In 1935, Governor Frank H. Cooney crowned Mary Catherine "Kay" McCarthy queen of the first annual Montana Winter Sports Carnival during a spectacular ball at the Montana Hotel in Anaconda. The carnival, perhaps the first organized winter sports competition in Montana, had started the previous year. In the main event, top-class ski jumpers from all over the West launched from a new ski jump built southwest of town; other events included figure-skating competitions, speed-skating races, and wrestling. Of the carnival, which continued for several years thereafter, the Montana Standard waxed poetic in a January 20, 1935, editorial: "By its own efforts Anaconda becomes . . . the St. Moritz of the Rockies, the gem of the great frost-covered domain of the Northwest."
Kay McCarthy later married Bennett MacIntyre of Butte and raised six sons and one daughter. The photograph of her that appears on the front cover was taken by Anaconda photographer Albert Schlechten (color added) and appears courtesy of the McCarthy and MacIntyre Families and the Marcus Daly Historical Society, Anaconda, Montana.

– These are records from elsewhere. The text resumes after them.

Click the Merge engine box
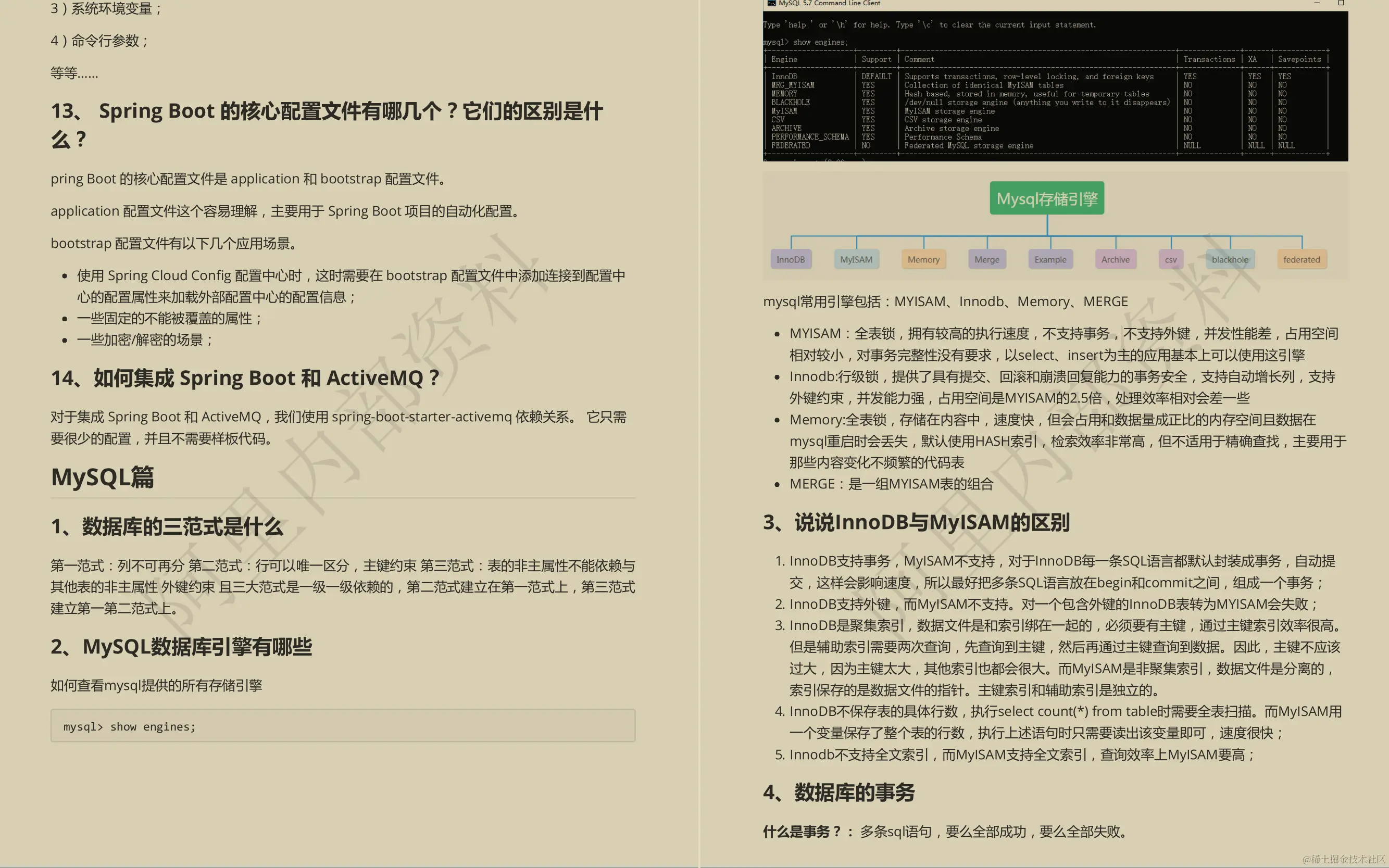The image size is (1389, 868). [x=987, y=259]
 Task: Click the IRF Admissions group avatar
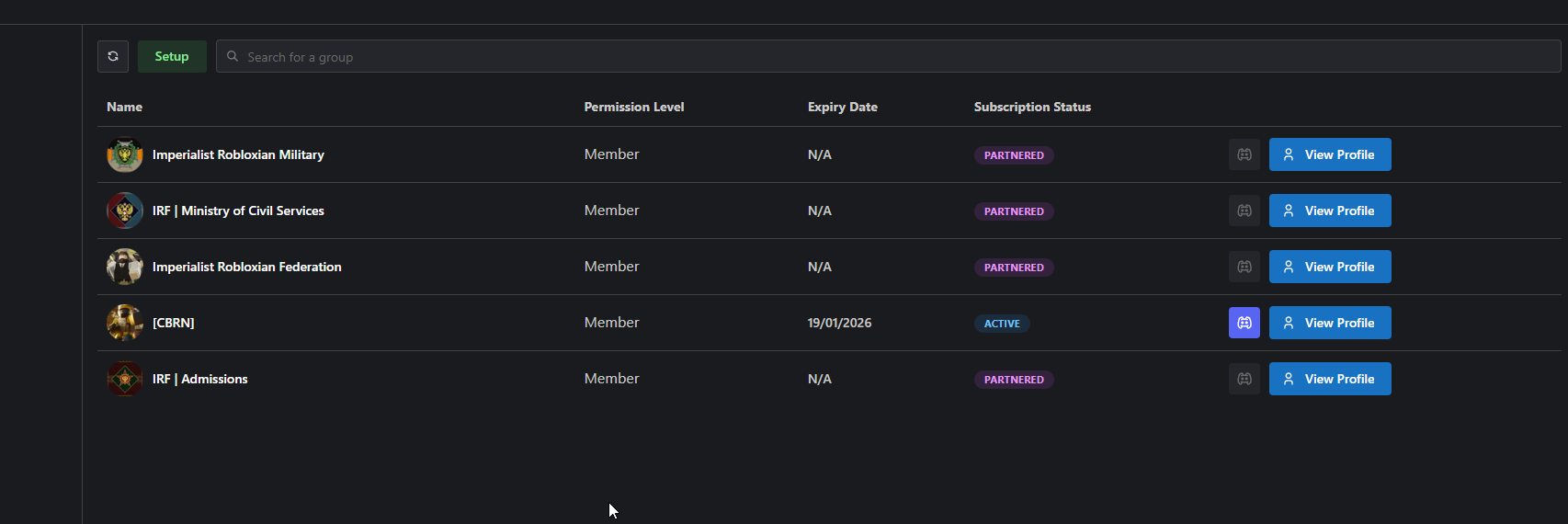click(x=125, y=379)
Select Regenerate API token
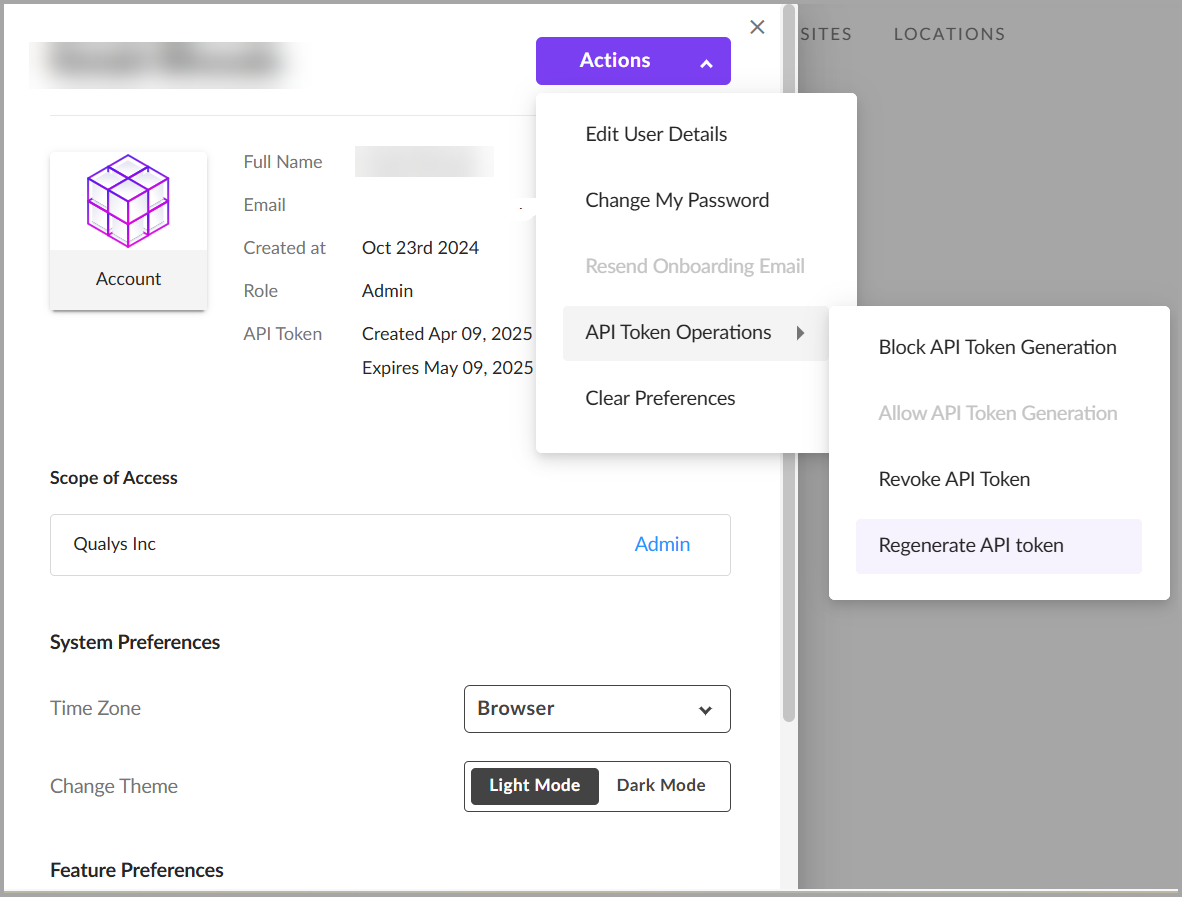 coord(971,546)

On the back cover, Josh Elliott's Ulm Ranch (2006, oil on canvas, 15" x 30", photograph by Tom Ferris) recalls cold winter mornings with farm chores to be done. This painting won the Montana Historical Society's Rendezvous Legacy Award at the 2006 Western Rendezvous of Art. Now part of the Society's Rendezvous Legacy Collection, it appears here courtesy of the artist.